Ситуация двадцать шестой песни «Paradiso» может быть определена как торжественный экзамен в концертной обстановке и на оптических приборах. Музыка и оптика образуют узел вещи.
Антиномичность дантовского опыта заключается в том, что он мечется между примером и экспериментом. Пример извлекается из патриаршей торбы древнего сознания с тем, чтобы быть возвращенным в нее обратно, как только минует надобность. Эксперимент, выдергивая из суммы опыта те или иные нужные ему факты, уже не возвращает их обратно по заемному письму, но пускает в оборот. Евангельские притчи и схоластические примерчики школьной науки суть поедаемые и уничтожаемые злаки. Экспериментальная же наука, вынимая факты из связной действительности, образует из них как бы семенной фонд — заповедный, неприкосновенный и составляющий как бы собственность нерожденного и долженствующего времени. Позиция экспериментатора по отношению к фактологии, поскольку он стремится к смычке с нею в самой действительности, по существу своему зыбуча, взволнованна и вывернута на сторону. Она напоминает уже упомянутую мной фигуру вальсированья, ибо после каждого полуоборота на отставленном носке пятки танцора хотя и смыкаются, но смыкаются каждый раз на новой паркетине и качественно различно. Кружащий нашу голову мефисто-вальс экспериментированья был зачат в треченто, а может быть, и задолго до него, и был он зачат в процессе поэтического формообразования в волновой процессуальности, в обратимости поэтической материи, самой точной из всех материй, самой пророческой и самой неукротимой.
За богословской терминологией, школьной грамматикой и аллегорическим невежеством мы проглядели экспериментальные пляски Дантовой «Комедии», мы облагообразили Данта по типу мертвой науки, в то время как его теология была сосудом динамики.

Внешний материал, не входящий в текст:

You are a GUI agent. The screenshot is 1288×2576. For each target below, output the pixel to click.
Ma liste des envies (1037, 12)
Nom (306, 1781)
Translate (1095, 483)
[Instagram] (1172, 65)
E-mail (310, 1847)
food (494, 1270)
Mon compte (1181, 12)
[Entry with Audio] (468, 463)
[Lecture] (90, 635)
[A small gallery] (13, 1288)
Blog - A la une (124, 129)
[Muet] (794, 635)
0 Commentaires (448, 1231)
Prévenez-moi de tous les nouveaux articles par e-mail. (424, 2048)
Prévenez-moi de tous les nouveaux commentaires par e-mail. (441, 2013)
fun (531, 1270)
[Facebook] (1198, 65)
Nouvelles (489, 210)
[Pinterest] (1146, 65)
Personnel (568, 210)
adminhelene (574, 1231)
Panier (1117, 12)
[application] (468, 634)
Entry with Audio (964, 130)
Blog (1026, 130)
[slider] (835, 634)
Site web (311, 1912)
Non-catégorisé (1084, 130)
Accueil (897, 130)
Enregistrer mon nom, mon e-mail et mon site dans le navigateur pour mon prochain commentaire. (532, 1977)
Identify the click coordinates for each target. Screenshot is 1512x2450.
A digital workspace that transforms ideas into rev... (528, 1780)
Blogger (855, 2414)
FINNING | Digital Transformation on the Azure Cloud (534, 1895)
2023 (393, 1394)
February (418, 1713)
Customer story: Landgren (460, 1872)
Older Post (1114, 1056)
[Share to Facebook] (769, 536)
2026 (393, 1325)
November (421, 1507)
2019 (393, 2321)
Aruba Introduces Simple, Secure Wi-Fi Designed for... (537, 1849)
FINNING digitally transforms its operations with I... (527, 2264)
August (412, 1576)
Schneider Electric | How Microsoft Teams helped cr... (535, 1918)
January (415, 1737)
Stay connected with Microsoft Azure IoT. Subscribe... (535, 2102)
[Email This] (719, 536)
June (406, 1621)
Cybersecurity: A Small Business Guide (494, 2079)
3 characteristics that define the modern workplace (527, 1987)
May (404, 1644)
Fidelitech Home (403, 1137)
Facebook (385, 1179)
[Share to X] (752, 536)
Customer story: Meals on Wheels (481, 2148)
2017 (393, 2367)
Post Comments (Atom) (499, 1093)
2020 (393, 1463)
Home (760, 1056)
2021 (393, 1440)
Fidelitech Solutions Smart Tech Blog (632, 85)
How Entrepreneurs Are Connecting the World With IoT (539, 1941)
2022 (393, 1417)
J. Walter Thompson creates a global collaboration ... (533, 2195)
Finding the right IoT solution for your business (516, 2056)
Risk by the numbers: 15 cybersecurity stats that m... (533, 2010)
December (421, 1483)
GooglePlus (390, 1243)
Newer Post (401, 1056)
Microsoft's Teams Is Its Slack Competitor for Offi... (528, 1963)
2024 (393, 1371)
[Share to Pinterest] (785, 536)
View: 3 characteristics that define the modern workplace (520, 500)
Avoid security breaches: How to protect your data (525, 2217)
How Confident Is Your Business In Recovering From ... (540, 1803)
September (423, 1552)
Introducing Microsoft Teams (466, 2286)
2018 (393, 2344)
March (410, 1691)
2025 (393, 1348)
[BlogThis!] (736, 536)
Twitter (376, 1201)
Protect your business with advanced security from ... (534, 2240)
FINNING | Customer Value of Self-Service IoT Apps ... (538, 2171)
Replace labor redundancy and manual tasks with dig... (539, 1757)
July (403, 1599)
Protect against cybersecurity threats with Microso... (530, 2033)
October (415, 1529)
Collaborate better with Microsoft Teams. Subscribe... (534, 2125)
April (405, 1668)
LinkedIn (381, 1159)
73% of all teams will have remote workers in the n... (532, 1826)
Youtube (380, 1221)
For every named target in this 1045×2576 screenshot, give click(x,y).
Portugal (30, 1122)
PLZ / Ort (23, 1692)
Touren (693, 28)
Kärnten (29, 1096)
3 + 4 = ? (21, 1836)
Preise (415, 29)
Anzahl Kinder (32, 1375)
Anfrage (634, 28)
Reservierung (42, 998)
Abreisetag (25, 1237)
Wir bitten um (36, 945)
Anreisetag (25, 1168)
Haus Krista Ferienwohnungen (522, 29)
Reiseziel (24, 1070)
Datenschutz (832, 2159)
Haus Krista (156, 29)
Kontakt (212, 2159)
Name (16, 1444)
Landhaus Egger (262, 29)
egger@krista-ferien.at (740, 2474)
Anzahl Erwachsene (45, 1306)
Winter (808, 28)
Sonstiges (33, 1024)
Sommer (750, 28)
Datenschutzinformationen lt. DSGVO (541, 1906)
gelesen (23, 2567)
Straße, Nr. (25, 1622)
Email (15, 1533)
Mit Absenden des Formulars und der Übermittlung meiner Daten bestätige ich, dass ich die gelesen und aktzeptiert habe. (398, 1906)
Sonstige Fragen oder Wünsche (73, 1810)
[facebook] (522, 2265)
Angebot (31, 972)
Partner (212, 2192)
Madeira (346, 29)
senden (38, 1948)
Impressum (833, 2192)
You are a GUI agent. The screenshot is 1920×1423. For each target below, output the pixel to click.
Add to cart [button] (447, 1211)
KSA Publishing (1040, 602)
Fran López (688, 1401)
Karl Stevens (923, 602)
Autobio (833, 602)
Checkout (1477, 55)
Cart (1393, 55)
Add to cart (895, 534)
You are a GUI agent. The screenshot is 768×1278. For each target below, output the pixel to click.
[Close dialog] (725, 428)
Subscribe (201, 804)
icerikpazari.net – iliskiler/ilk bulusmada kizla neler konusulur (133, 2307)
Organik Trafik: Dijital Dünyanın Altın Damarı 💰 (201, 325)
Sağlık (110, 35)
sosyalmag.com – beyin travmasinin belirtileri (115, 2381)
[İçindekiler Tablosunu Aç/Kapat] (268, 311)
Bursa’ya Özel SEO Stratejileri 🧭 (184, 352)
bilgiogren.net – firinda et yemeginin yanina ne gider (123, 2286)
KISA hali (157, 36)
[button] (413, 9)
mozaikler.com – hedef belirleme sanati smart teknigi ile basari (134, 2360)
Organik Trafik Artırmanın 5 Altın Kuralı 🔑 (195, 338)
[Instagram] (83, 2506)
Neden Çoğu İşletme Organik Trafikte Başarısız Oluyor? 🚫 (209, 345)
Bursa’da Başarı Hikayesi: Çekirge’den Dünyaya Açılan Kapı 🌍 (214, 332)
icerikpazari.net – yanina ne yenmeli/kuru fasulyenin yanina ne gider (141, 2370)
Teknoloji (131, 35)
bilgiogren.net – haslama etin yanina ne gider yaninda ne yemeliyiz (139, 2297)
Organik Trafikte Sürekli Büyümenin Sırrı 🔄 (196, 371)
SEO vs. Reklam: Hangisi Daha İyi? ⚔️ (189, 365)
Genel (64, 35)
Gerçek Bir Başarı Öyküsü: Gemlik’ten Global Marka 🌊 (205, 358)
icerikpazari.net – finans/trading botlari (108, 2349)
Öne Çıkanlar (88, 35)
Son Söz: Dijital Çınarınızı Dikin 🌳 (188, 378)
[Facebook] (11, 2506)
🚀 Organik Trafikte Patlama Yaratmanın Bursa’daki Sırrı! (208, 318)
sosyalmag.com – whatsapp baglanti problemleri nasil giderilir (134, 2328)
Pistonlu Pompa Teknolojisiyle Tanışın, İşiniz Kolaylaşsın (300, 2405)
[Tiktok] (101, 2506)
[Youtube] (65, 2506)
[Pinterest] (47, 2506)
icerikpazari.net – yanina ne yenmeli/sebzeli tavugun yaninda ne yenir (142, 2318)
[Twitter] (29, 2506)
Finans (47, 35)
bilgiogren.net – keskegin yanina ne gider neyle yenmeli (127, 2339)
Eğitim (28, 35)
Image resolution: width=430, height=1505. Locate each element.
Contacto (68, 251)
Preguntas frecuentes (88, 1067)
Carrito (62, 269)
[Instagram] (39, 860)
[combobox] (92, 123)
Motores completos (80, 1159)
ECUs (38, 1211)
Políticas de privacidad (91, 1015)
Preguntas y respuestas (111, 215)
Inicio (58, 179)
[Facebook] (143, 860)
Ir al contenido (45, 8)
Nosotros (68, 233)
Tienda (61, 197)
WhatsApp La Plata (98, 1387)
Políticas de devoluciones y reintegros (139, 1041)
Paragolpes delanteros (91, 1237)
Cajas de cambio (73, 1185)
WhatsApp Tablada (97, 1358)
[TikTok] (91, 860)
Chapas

Для осязающей ладони, наложенной на горлышко согретого кувшина, — он получает свою форму именно потому, что он теплый. Теплота в данном случае первее формы, и скульптурную функцию выполняет именно она. В холодном виде, насильственно оторванная от своей накаленности, Дантова «Комедия» годится лишь для разбора механистическими щипчиками, а не для чтения, не для исполнения.
«Подобно тому как солнечный луч, ударяющий о поверхность воды или в зеркало, отпрядывает назад под углом, который соответствует углу его падения, что отличает его от упавшего камня, который отскакивает перпендикулярно от земли, — что подтверждается и на опыте, и на искусстве...».